Myocardial Fibrosis From Severe Carbon Monoxide Poisoning Detected by Cardiac Magnetic Resonance Imaging
Carbon monoxide (CO) poisoning is a leading cause of toxicological morbidity and mortality. We recently reported 37% of patients with moderate to severe CO poisoning suffered myocardial injury.1 In follow-up, 24% of patients died at a median of 7.6 years, a mortality rate 3 times higher than expected compared with age- and sex-specific US mortality rates. Myocardial injury was the major predictor of mortality: 38% of patients who sustained myocardial injury died compared with 15% without myocardial injury. The precise mechanisms responsible for the increase in mortality remain unclear, but cardiovascular death was more common (44% versus 18%) among patients who initially sustained myocardial injury.2
We report a case of myocardial fibrosis after severe CO poisoning detected by cardiac MRI. A previously healthy 63-year-old woman presented to an outside hospital with severe CO poisoning. She was comatose, with an initial carboxyhemoglobin level of 28.6%. Baseline troponin I (0.09 ng/mL) and creatine kinase–MB (7.7 ng/mL) were normal, but serial cardiac biomarkers were not obtained. Admission ECG showed sinus tachycardia with ventricular bigeminy and diffuse ST-depression consistent with ischemia. Her clinical course was complicated by neurological dysfunction. At 4-month follow-up, the ECG and echocardiogram were normal (left ventricular ejection fraction 65% without wall-motion abnormalities). Cardiac adenosine MRI showed no rest or stress-induced myocardial perfusion defects but revealed inferolateral midwall myocardial fibrosis (not in the typical distribution of a coronary artery) that spared the endocardium (Figure).

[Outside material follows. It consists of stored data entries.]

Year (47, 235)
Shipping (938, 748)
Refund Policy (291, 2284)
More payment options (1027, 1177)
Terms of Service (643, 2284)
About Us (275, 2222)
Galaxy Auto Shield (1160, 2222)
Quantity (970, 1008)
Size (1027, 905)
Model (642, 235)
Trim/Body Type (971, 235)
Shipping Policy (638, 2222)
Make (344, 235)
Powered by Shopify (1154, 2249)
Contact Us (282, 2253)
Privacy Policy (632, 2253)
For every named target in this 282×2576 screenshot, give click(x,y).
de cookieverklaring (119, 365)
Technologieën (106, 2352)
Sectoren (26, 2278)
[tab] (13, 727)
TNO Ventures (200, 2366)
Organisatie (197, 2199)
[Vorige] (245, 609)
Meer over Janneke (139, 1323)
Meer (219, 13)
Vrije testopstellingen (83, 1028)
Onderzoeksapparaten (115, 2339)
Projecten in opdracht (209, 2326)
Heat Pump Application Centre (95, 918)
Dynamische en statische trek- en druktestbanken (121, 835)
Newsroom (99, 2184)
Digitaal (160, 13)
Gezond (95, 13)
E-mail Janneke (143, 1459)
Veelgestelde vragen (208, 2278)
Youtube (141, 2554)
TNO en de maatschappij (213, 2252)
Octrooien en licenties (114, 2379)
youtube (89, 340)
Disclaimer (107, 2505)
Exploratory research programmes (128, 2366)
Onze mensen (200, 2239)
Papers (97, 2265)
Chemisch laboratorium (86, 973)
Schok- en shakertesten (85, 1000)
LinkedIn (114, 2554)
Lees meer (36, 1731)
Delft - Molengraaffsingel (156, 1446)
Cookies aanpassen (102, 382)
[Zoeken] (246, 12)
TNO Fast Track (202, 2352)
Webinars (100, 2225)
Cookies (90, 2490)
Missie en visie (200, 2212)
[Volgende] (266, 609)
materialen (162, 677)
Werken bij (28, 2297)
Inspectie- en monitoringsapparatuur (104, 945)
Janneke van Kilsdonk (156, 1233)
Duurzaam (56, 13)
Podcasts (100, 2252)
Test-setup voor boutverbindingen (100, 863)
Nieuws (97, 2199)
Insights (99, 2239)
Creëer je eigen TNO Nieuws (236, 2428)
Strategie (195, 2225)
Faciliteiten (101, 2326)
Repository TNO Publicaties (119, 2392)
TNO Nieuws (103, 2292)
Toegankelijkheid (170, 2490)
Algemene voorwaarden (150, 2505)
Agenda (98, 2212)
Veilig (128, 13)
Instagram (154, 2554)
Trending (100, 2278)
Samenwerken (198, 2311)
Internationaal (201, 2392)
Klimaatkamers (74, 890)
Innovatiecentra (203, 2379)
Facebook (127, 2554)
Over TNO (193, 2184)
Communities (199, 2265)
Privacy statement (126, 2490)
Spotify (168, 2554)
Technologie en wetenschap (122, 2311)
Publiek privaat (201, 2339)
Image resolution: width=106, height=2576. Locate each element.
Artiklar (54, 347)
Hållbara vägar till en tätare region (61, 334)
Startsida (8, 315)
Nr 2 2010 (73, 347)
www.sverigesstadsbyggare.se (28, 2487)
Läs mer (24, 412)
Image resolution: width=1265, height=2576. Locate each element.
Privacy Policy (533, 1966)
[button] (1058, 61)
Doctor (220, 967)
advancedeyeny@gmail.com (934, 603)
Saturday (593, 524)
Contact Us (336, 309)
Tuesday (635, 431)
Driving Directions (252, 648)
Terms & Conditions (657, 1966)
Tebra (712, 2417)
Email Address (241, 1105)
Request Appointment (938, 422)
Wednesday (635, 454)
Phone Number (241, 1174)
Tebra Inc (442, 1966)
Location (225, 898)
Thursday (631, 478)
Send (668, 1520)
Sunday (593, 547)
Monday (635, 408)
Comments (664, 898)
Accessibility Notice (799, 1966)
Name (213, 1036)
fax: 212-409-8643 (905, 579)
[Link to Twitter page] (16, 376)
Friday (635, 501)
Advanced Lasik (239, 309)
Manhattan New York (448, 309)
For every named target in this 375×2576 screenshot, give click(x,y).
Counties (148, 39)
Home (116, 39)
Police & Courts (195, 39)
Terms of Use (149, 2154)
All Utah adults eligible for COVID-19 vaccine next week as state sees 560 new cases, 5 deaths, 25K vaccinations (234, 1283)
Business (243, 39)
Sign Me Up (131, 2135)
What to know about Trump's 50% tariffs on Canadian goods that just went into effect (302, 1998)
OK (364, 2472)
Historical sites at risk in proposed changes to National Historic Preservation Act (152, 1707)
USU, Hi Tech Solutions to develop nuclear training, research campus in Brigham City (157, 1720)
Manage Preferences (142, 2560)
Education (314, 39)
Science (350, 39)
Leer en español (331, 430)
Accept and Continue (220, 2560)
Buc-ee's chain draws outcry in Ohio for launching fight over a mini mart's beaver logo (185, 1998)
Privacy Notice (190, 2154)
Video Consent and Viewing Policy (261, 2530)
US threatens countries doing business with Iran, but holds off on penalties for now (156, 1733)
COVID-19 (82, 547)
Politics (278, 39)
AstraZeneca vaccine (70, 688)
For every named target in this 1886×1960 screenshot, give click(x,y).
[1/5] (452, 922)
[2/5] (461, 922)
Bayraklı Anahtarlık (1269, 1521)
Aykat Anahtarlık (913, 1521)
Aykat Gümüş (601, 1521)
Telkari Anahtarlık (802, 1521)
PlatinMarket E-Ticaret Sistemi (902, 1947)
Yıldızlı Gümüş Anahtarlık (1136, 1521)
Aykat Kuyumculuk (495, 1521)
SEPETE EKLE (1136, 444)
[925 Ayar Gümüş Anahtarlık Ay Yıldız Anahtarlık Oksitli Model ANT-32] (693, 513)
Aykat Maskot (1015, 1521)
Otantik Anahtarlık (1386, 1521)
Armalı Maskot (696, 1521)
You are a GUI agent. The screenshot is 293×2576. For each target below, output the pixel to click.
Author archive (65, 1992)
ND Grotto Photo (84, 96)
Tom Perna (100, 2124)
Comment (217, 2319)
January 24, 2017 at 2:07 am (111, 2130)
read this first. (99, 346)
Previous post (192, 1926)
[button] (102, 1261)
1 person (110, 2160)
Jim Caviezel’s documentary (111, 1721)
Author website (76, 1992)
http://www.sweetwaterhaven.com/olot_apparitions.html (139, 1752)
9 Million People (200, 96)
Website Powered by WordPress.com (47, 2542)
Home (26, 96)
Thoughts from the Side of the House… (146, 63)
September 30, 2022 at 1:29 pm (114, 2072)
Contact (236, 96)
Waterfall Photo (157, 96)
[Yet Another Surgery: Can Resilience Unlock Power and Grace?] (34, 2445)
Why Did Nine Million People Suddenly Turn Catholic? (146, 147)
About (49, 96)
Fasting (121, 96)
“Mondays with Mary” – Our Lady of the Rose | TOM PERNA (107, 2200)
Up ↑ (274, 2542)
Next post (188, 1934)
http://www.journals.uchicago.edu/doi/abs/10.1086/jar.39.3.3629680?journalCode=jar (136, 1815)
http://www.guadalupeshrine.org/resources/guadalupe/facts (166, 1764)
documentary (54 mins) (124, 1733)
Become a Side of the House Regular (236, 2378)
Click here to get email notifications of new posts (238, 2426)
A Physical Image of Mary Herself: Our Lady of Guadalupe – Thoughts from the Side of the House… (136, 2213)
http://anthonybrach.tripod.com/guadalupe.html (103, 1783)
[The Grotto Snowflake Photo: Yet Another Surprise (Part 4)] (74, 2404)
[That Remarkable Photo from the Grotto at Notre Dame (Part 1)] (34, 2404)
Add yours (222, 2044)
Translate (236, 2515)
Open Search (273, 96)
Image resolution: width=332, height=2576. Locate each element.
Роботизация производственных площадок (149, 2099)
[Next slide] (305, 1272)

This is the first report of myocardial fibrosis from CO poisoning detected by MRI. Midwall myocardial fibrosis has been reported in dilated cardiomyopathy of unclear origin. In a series of 63 patients, 18 (28%) had midwall enhancement.3 In a follow-up of 101 consecutive patients with dilated cardiomyopathy, midwall fibrosis (present in 35% of patients) predicted a combined end point of all-cause mortality and cardiovascular hospitalization, as well as sudden cardiac death.4 Myocardial fibrosis has also been demonstrated in hypertrophic cardiomyopathy and has been linked to known markers for sudden cardiac death, although the independent prognostic value of MRI has yet to be determined.5 In our case, myocardial fibrosis was present in the setting of a completely normal echocardiogram, which suggests the utility of obtaining cardiac MRI in patients with moderate to severe CO poisoning. The incidence and prognostic significance of myocardial fibrosis after CO poisoning are unclear but deserve further study and may provide a link to adverse long-term outcome for a subset of patients.